**What you will do:**
Below are records; print only the lines from the line containing "Given: Open the Su di Me link" to the end, both included, reproduced exactly and without the pictures.

Collected data
===

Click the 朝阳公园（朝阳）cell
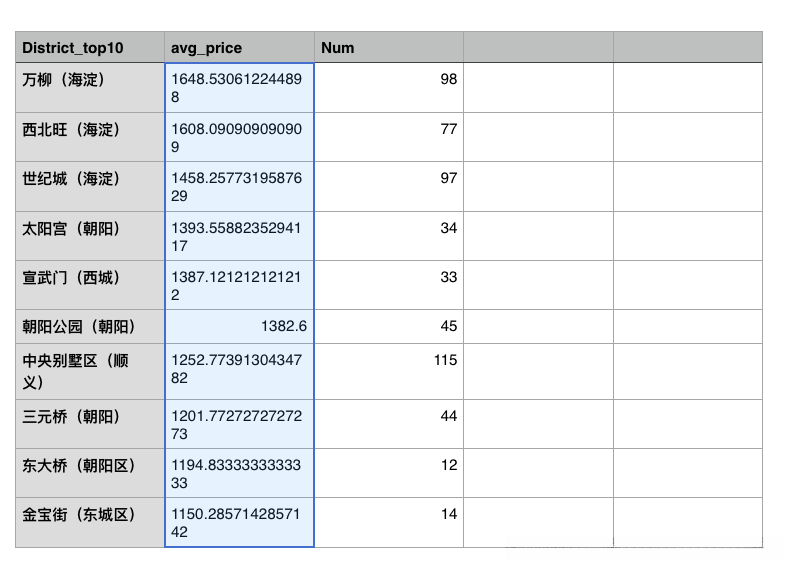The height and width of the screenshot is (568, 790). click(x=90, y=326)
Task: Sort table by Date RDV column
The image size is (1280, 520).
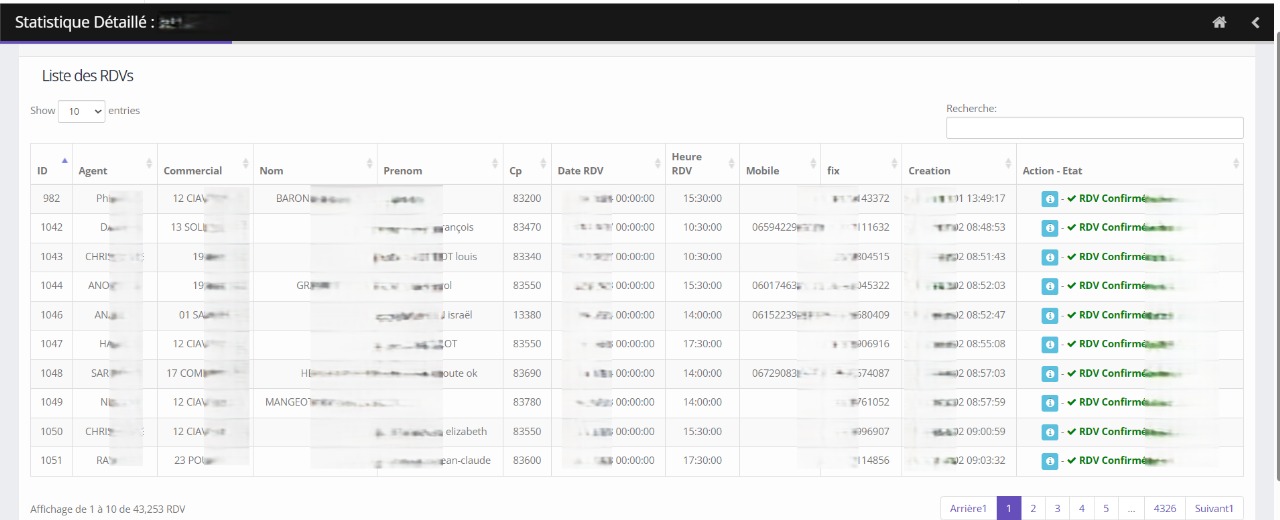Action: point(608,171)
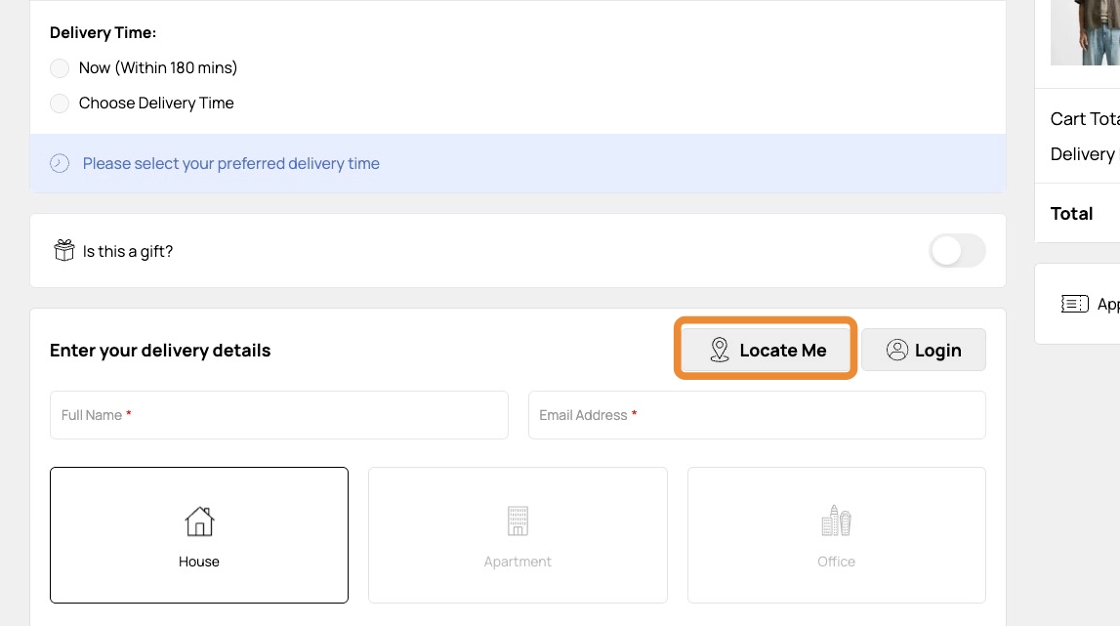Click the product thumbnail image

(x=1085, y=32)
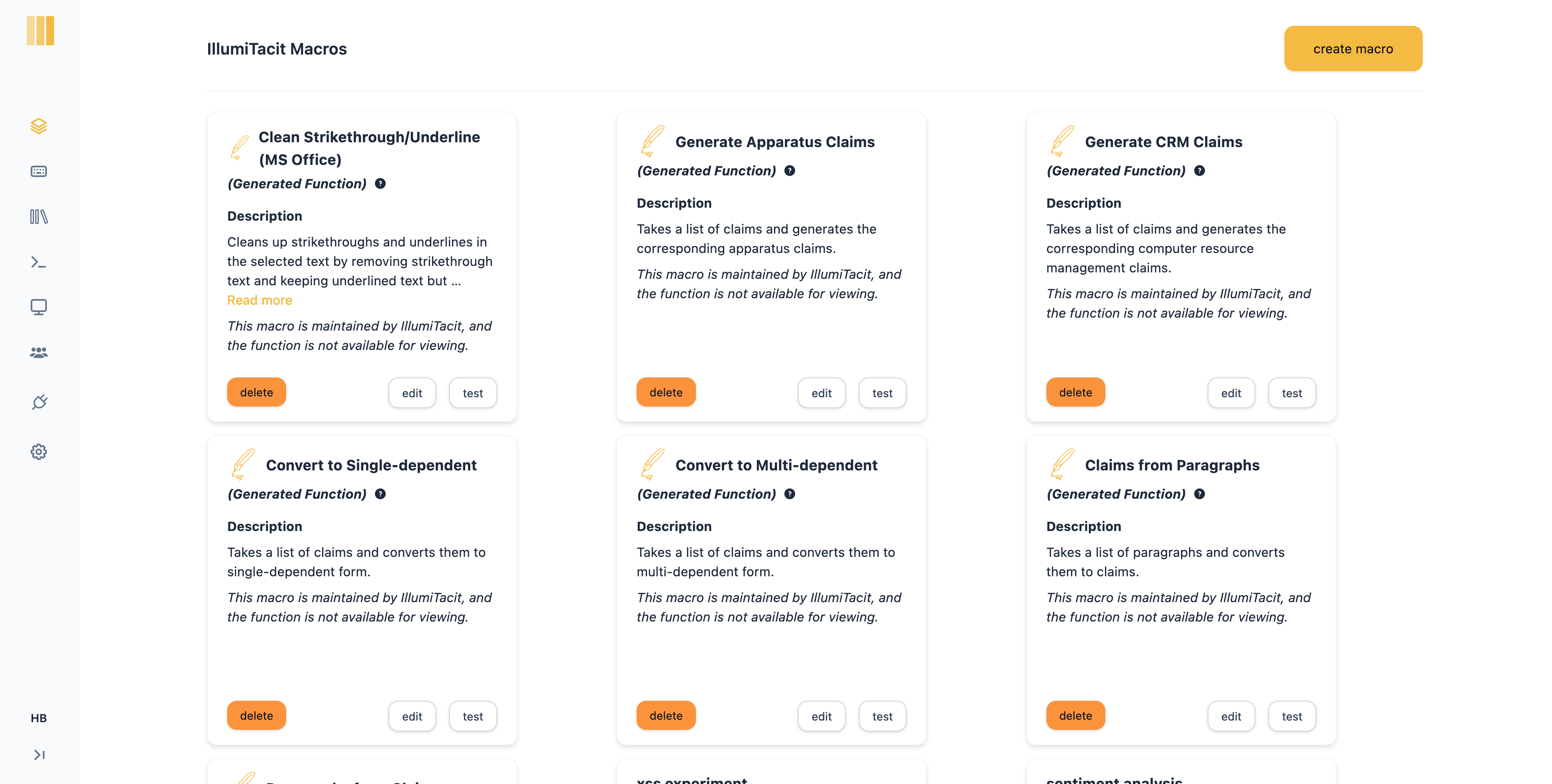
Task: Click the keyboard icon in sidebar
Action: [38, 171]
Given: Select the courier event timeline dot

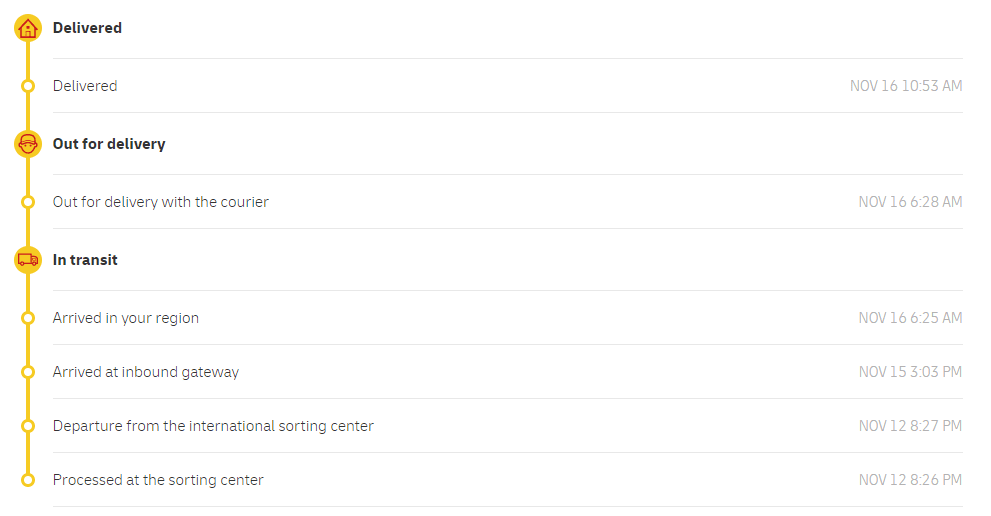Looking at the screenshot, I should coord(28,202).
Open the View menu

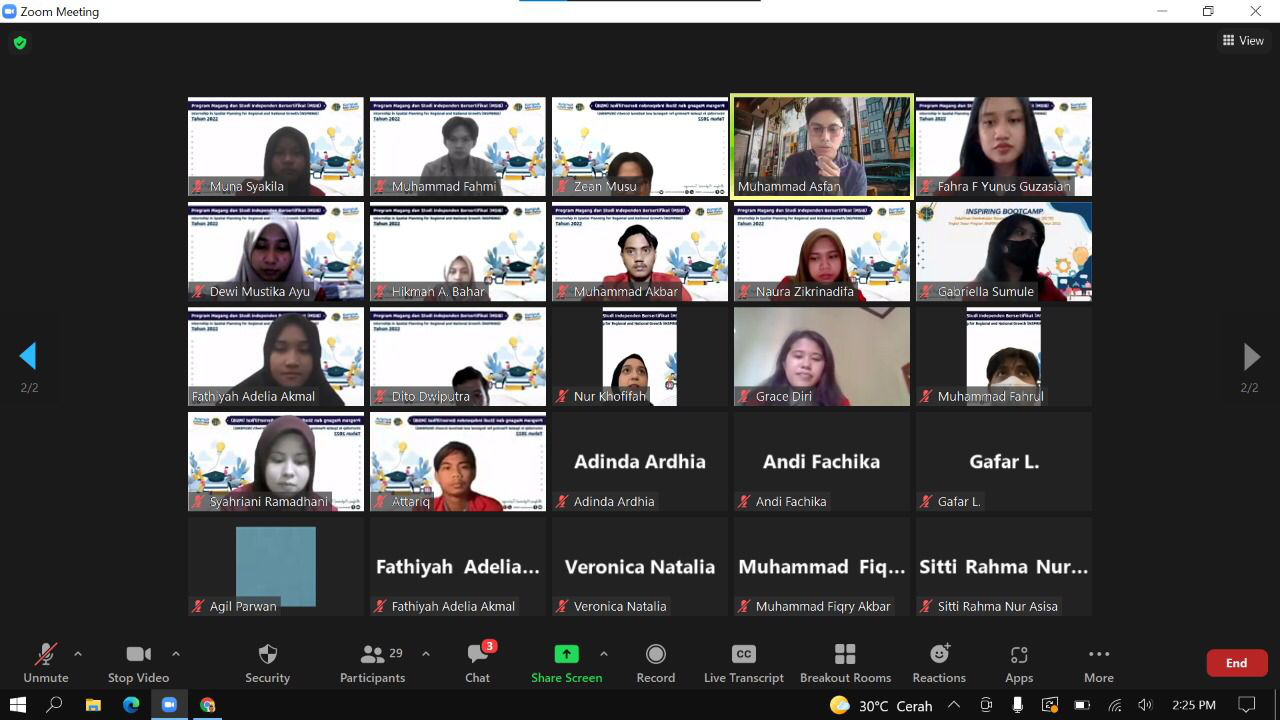pyautogui.click(x=1243, y=40)
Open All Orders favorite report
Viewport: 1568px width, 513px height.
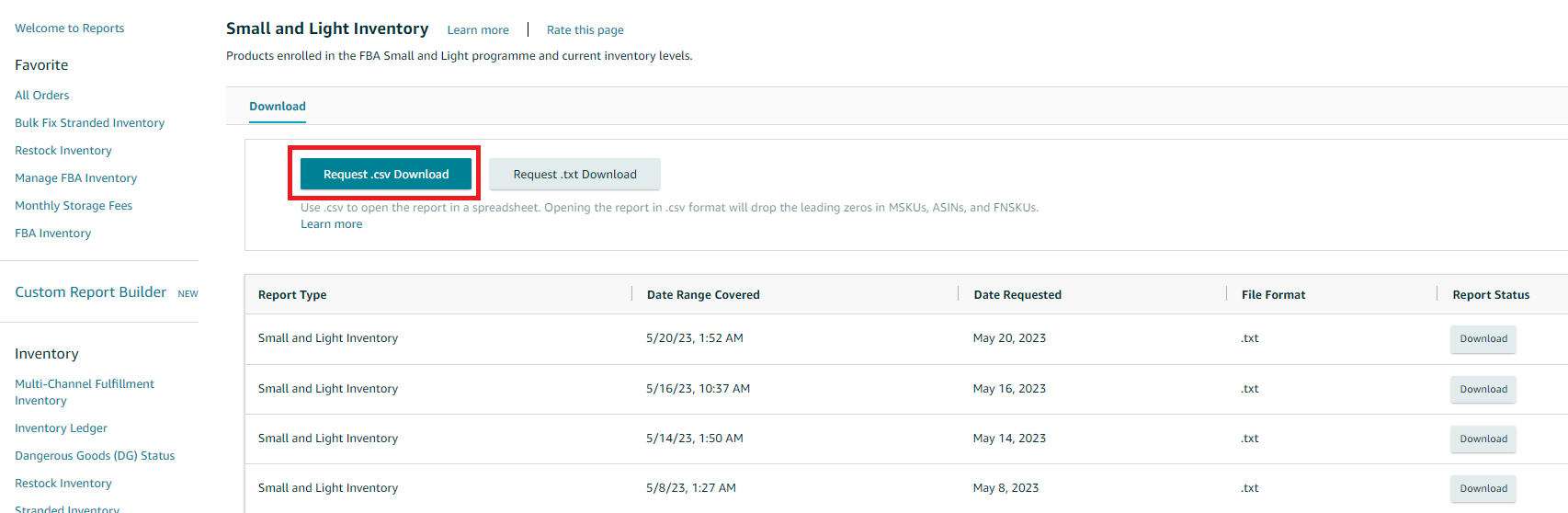click(x=42, y=96)
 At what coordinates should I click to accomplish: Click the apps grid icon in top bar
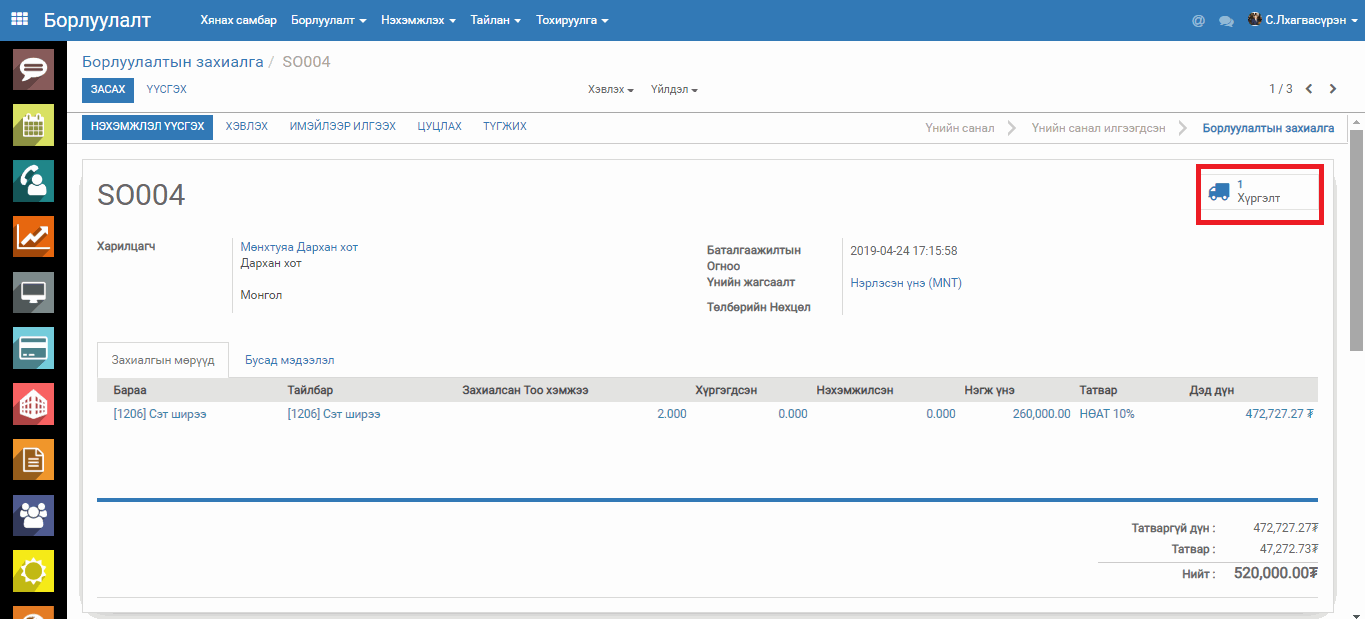pyautogui.click(x=20, y=19)
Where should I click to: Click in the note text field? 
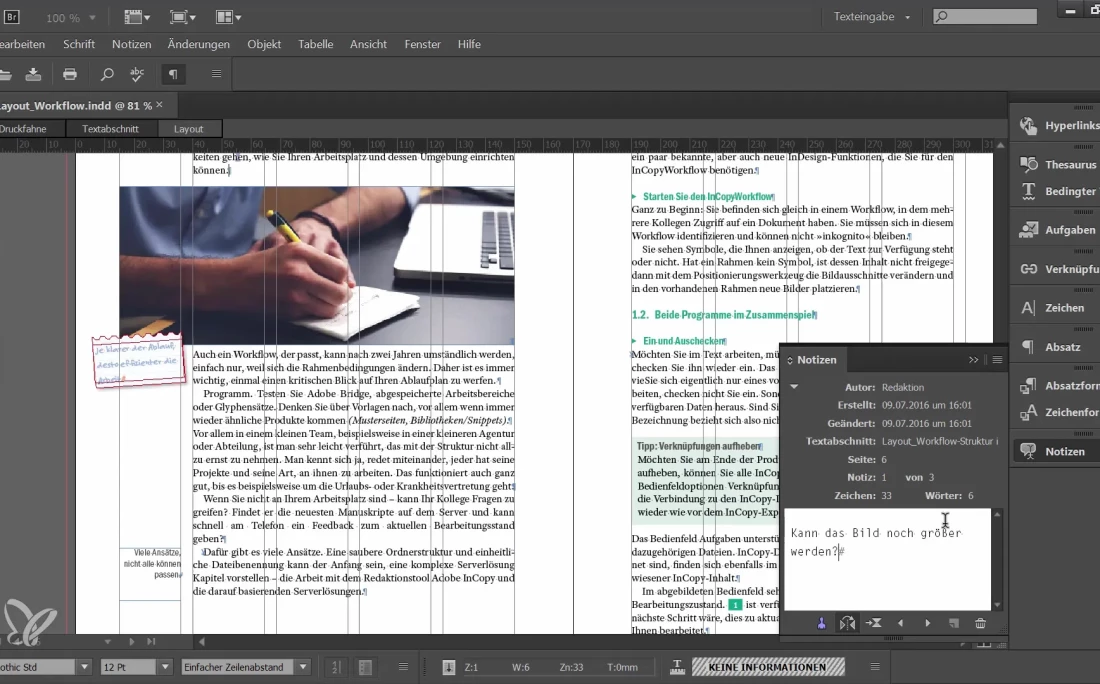(887, 570)
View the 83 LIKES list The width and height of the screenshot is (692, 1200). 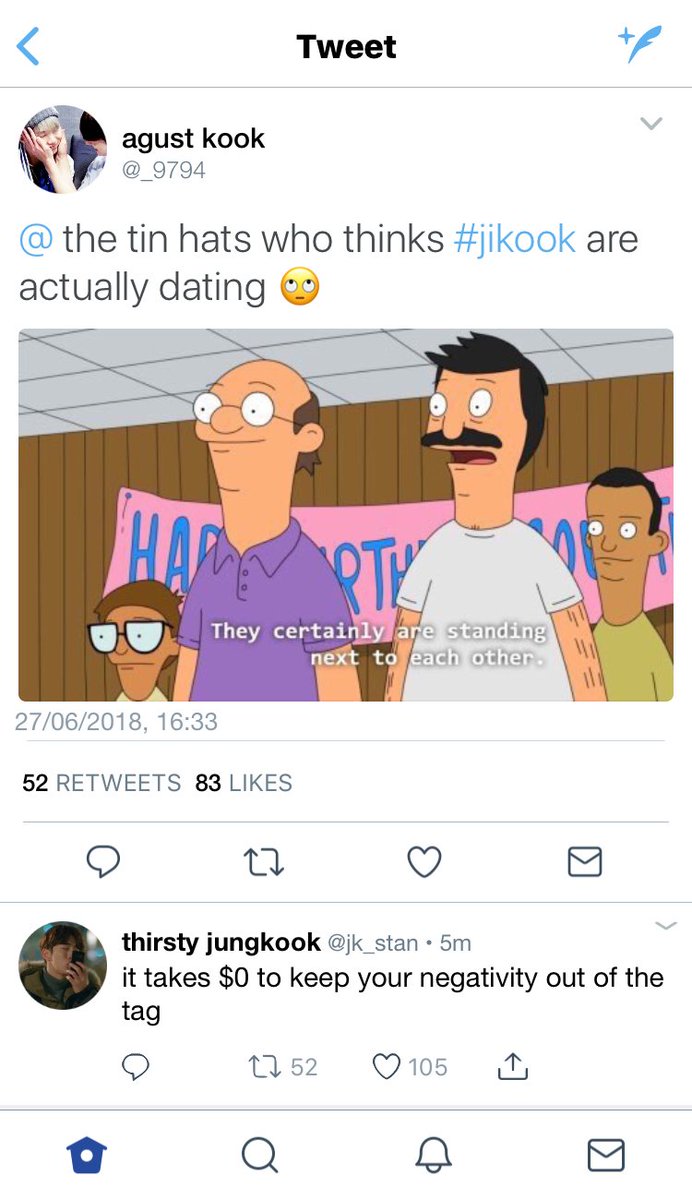(244, 783)
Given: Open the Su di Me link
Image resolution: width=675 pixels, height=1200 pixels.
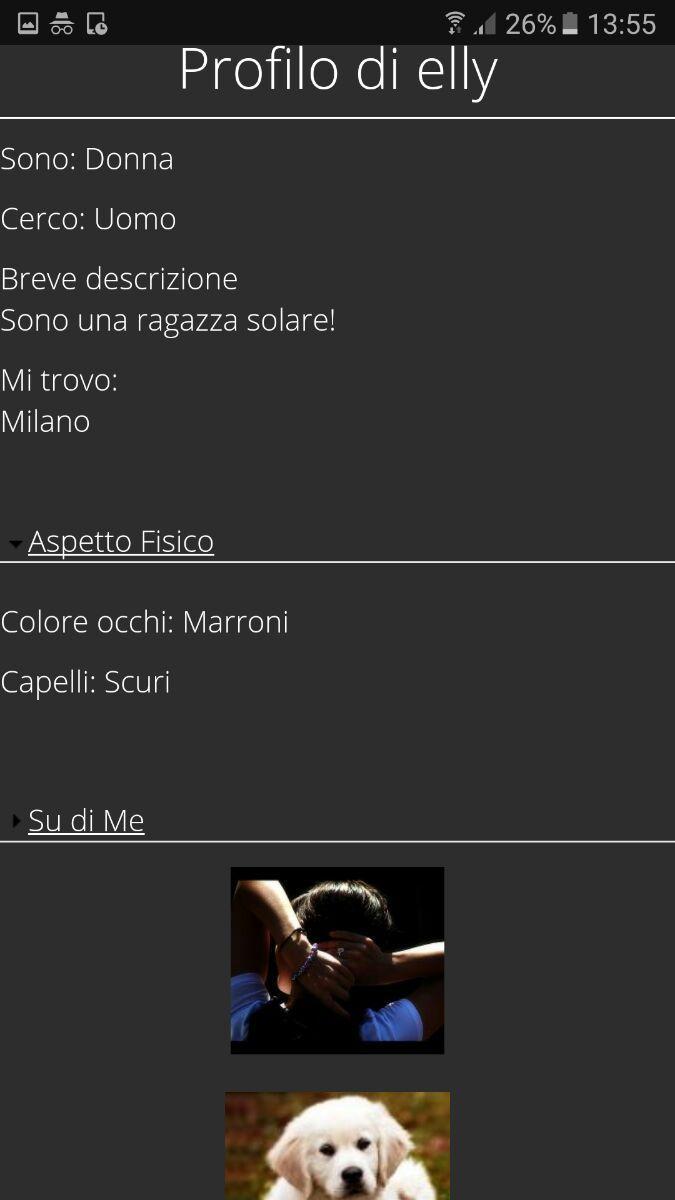Looking at the screenshot, I should [86, 820].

===

**Solution to this task:**
Given: Open the Su di Me link
Image resolution: width=675 pixels, height=1200 pixels.
Looking at the screenshot, I should [86, 820].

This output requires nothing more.